Tuesday, December 15, 2009
SouthtownStar
by Maura Possley

A push before the Cook County Board to reduce the property tax burden for a for-profit Blue Island hospital has been postponed indefinitely.

An ordinance to change MetroSouth Medical Center's designation with the Cook County assessor to lower the hospital's tax bill by as much as $1 million was delayed by its sponsor, Commissioner Joan Murphy (D-Crestwood).

The matter had been slated to be discussed by the county board's finance committee today until Murphy withdrew it from consideration, saying additional time would allow her to bring a proposal with full support behind it.

The hospital is facing its first property tax bill - at approximately $2 million - since taking over and renaming the not-for-profit St. Francis Hospital, which nearly closed in summer 2008. The hospital previously had been exempt from paying property taxes.

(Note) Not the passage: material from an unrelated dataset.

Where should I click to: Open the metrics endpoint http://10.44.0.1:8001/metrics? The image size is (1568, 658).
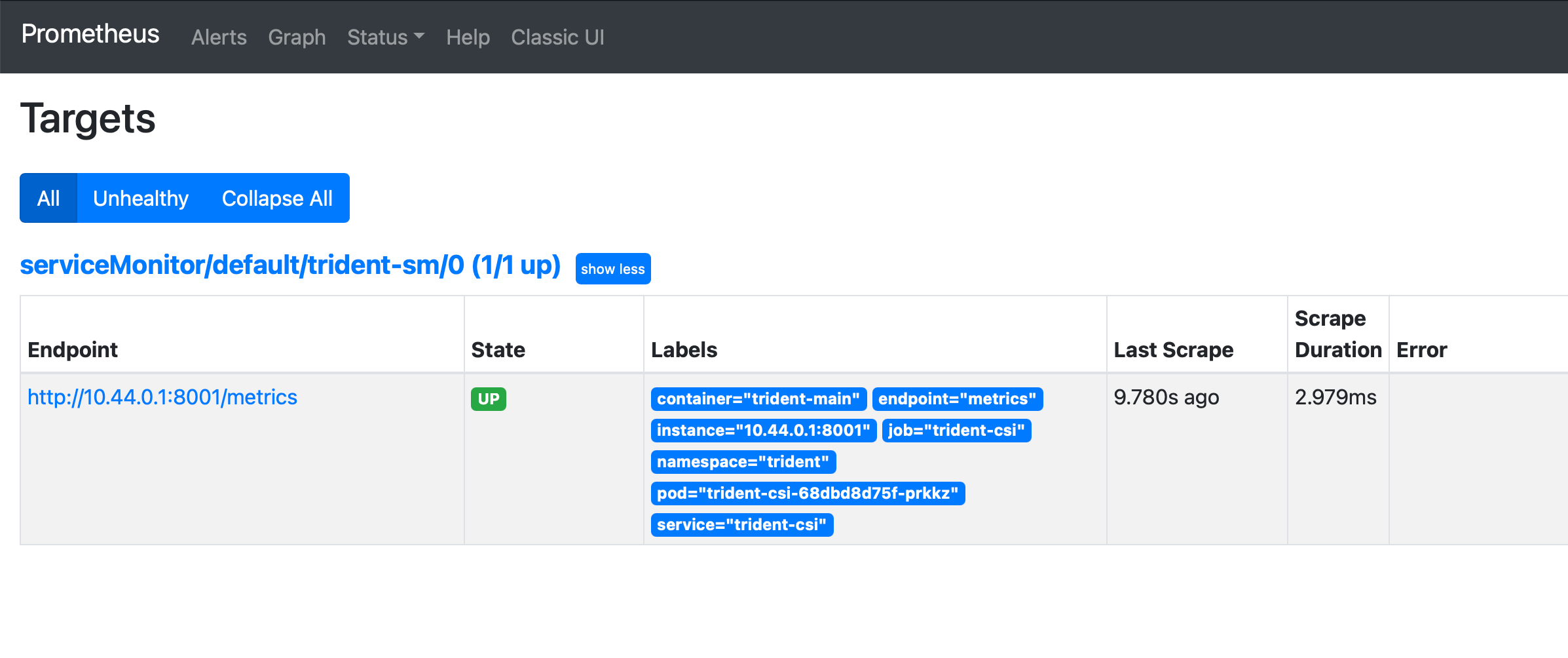(162, 397)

Murphy declined to detail what opposition caused the delay but said the specific ordinance could be abandoned for other ideas being discussed by officials.

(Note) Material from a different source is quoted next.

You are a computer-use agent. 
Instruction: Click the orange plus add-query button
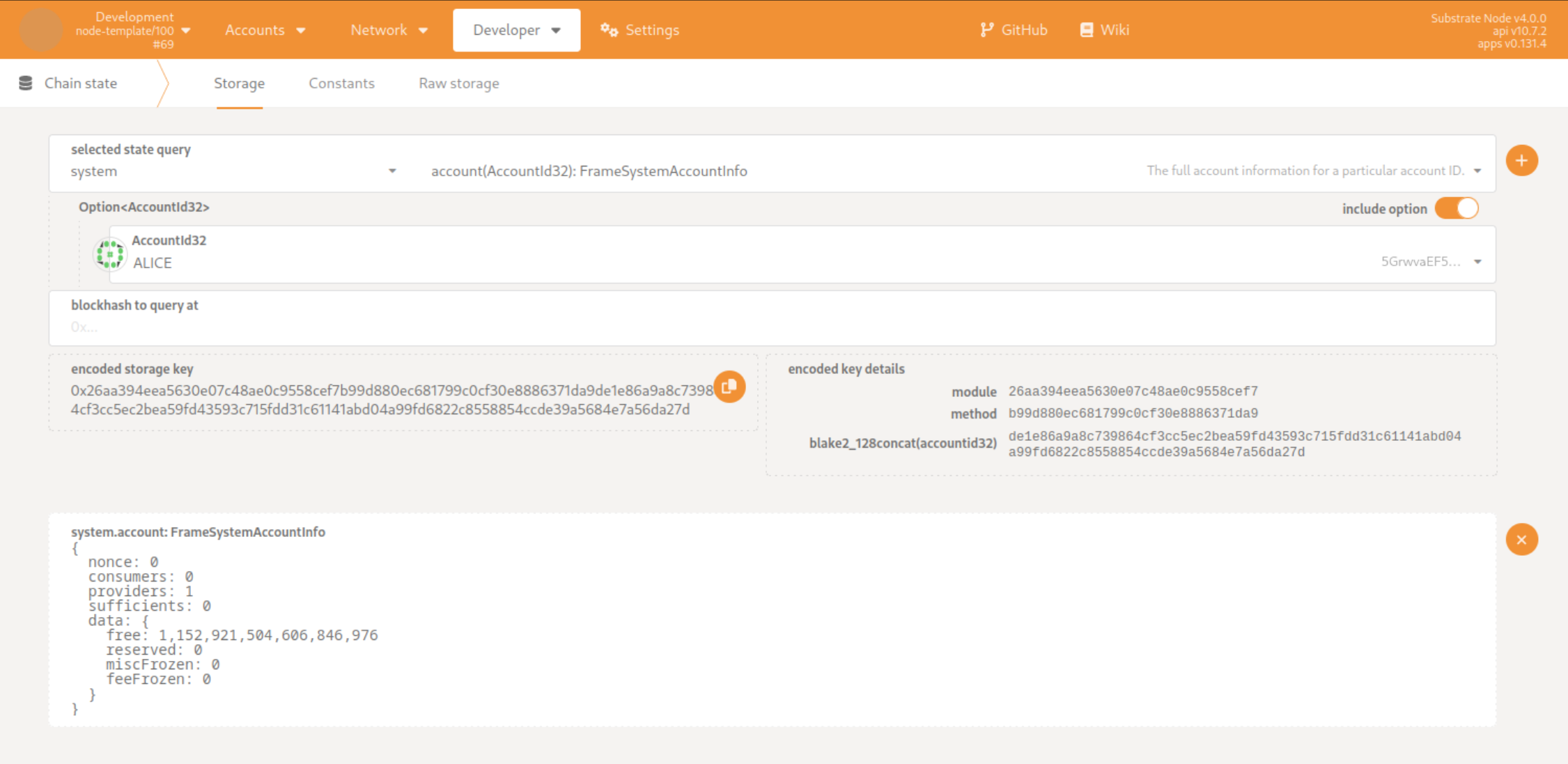1521,161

"We want to make sure once this happens, it happens," she said. "We're trying to find the best way to do it that will help everybody. The best way to do this is what we're kind of stuck on now."

Critics have charged the ordinance singled out one institution for preferential tax treatment. They say it could result in other hospitals coming to the county and asking for similar tax breaks.

Murphy disagreed, saying details in the ordinance prevented such an outcome. Stipulations state only hospitals that turned from not-for-profit to for-profit status and are in an area of where 10 percent or more of the population lives below the poverty level could qualify.

"How many people are going to buy a hospital in this economy?" the commissioner said. "Maybe it would be a big stampede but I just don't see it."

Murphy said that while the ordinance would lower the hospital's annual tax payment, that still added up to newfound money for the county and city of Blue Island. Also, the hospital's growing number of primary care clinics would be taxed separately, she said.

Blue Island Mayor Don Peloquin said legal questions and a reluctance from the county assessor's office to oversee the change played a part in the delay.

Peloquin planned to work with his staff to create other alternatives, in part based on ideas from the assessor's office and Cook County Commissioner John Daley (D-Chicago), who chairs the board's finance committee.

"Now we have to go back to the table and look at it again," Peloquin said. "There's ways of getting it done."